# EXTRACTED DATA
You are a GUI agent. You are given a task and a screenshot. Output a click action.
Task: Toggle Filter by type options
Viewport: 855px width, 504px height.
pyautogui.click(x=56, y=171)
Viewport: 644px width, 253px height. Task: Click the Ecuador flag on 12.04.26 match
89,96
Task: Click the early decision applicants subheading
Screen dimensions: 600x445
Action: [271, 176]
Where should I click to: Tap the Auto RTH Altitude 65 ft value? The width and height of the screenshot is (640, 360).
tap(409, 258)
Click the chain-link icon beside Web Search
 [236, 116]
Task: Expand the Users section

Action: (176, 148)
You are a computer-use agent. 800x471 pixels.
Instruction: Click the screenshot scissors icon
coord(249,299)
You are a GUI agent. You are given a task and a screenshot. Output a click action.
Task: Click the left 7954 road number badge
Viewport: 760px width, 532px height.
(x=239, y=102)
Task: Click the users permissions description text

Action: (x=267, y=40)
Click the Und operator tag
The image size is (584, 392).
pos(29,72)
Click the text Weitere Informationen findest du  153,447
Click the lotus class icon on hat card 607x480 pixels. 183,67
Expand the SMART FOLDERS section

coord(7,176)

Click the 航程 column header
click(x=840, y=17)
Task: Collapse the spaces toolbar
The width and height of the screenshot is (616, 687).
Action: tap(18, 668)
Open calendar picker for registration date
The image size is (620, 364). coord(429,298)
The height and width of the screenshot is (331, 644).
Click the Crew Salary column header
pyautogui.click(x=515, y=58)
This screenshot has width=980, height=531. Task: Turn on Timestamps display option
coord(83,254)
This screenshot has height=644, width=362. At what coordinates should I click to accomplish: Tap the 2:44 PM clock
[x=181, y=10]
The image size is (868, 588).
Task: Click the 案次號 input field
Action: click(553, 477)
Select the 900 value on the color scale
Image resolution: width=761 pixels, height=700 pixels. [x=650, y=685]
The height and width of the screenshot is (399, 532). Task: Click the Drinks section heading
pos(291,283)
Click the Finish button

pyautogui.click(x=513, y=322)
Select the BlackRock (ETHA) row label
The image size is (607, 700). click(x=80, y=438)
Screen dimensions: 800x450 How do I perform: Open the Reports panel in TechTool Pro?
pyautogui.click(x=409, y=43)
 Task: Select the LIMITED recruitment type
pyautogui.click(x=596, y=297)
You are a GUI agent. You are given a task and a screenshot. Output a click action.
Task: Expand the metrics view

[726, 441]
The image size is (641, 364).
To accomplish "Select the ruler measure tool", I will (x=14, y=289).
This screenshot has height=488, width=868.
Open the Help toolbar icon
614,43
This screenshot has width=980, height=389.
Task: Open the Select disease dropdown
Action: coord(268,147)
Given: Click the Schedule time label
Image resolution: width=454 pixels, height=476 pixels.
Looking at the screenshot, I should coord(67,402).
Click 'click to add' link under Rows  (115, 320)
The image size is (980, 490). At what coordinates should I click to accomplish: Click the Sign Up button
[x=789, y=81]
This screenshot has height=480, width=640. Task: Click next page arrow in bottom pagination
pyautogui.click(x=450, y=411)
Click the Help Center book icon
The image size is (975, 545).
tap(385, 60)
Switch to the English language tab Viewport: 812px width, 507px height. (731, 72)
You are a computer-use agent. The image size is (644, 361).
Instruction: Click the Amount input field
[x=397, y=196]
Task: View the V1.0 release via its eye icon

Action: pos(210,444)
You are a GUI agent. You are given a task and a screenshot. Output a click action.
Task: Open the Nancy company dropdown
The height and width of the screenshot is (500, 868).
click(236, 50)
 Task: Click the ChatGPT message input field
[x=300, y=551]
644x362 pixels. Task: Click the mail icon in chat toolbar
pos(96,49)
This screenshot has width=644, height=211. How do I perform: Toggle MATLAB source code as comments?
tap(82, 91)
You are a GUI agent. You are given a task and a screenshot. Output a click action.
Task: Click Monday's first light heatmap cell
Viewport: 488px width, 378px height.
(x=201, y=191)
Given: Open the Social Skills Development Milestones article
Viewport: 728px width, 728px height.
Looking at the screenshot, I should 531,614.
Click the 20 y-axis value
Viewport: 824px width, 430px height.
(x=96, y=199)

# TASK TO COMPLETE
Each line of the data must be returned exactly.

# ANSWER FOR THIS EXERCISE
You are a GUI agent. You are given a task and a screenshot. Output a click action.
Task: Toggle Filter by type options
Viewport: 855px width, 504px height.
pyautogui.click(x=56, y=171)
Viewport: 644px width, 253px height. Task: Click the Ecuador flag on 12.04.26 match
89,96
Task: Click the early decision applicants subheading
Screen dimensions: 600x445
Action: [271, 176]
Where should I click to: Tap the Auto RTH Altitude 65 ft value? The width and height of the screenshot is (640, 360).
tap(409, 258)
Click the chain-link icon beside Web Search
 [236, 116]
Task: Expand the Users section

Action: (176, 148)
You are a computer-use agent. 800x471 pixels.
Instruction: Click the screenshot scissors icon
coord(249,299)
You are a GUI agent. You are given a task and a screenshot. Output a click action.
Task: Click the left 7954 road number badge
Viewport: 760px width, 532px height.
(x=239, y=102)
Task: Click the users permissions description text

Action: (x=267, y=40)
Click the Und operator tag
The image size is (584, 392).
pos(29,72)
Click the text Weitere Informationen findest du  153,447
Click the lotus class icon on hat card 607x480 pixels. 183,67
Expand the SMART FOLDERS section

coord(7,176)

Click the 航程 column header
click(x=840, y=17)
Task: Collapse the spaces toolbar
The width and height of the screenshot is (616, 687).
Action: tap(18, 668)
Open calendar picker for registration date
The image size is (620, 364). coord(429,298)
The height and width of the screenshot is (331, 644).
Click the Crew Salary column header
pyautogui.click(x=515, y=58)
This screenshot has width=980, height=531. Task: Turn on Timestamps display option
coord(83,254)
This screenshot has height=644, width=362. At what coordinates should I click to accomplish: Tap the 2:44 PM clock
[x=181, y=10]
The image size is (868, 588).
Task: Click the 案次號 input field
Action: click(553, 477)
Select the 900 value on the color scale
Image resolution: width=761 pixels, height=700 pixels. [x=650, y=685]
The height and width of the screenshot is (399, 532). Task: Click the Drinks section heading
pos(291,283)
Click the Finish button

pyautogui.click(x=513, y=322)
Select the BlackRock (ETHA) row label
The image size is (607, 700). click(x=80, y=438)
Screen dimensions: 800x450 How do I perform: Open the Reports panel in TechTool Pro?
pyautogui.click(x=409, y=43)
 Task: Select the LIMITED recruitment type
pyautogui.click(x=596, y=297)
You are a GUI agent. You are given a task and a screenshot. Output a click action.
Task: Expand the metrics view

[726, 441]
The image size is (641, 364).
To accomplish "Select the ruler measure tool", I will (x=14, y=289).
This screenshot has height=488, width=868.
Open the Help toolbar icon
614,43
This screenshot has width=980, height=389.
Task: Open the Select disease dropdown
Action: coord(268,147)
Given: Click the Schedule time label
Image resolution: width=454 pixels, height=476 pixels.
Looking at the screenshot, I should coord(67,402).
Click 'click to add' link under Rows  (115, 320)
The image size is (980, 490). At what coordinates should I click to accomplish: Click the Sign Up button
[x=789, y=81]
This screenshot has height=480, width=640. Task: Click next page arrow in bottom pagination
pyautogui.click(x=450, y=411)
Click the Help Center book icon
The image size is (975, 545).
tap(385, 60)
Switch to the English language tab Viewport: 812px width, 507px height. (731, 72)
You are a computer-use agent. The image size is (644, 361).
Instruction: Click the Amount input field
[x=397, y=196]
Task: View the V1.0 release via its eye icon

Action: pos(210,444)
You are a GUI agent. You are given a task and a screenshot. Output a click action.
Task: Open the Nancy company dropdown
The height and width of the screenshot is (500, 868).
click(236, 50)
 Task: Click the ChatGPT message input field
[x=300, y=551]
644x362 pixels. Task: Click the mail icon in chat toolbar
pos(96,49)
This screenshot has width=644, height=211. How do I perform: Toggle MATLAB source code as comments?
tap(82, 91)
You are a GUI agent. You are given a task and a screenshot. Output a click action.
Task: Click Monday's first light heatmap cell
Viewport: 488px width, 378px height.
(x=201, y=191)
Given: Open the Social Skills Development Milestones article
Viewport: 728px width, 728px height.
Looking at the screenshot, I should 531,614.
Click the 20 y-axis value
Viewport: 824px width, 430px height.
(x=96, y=199)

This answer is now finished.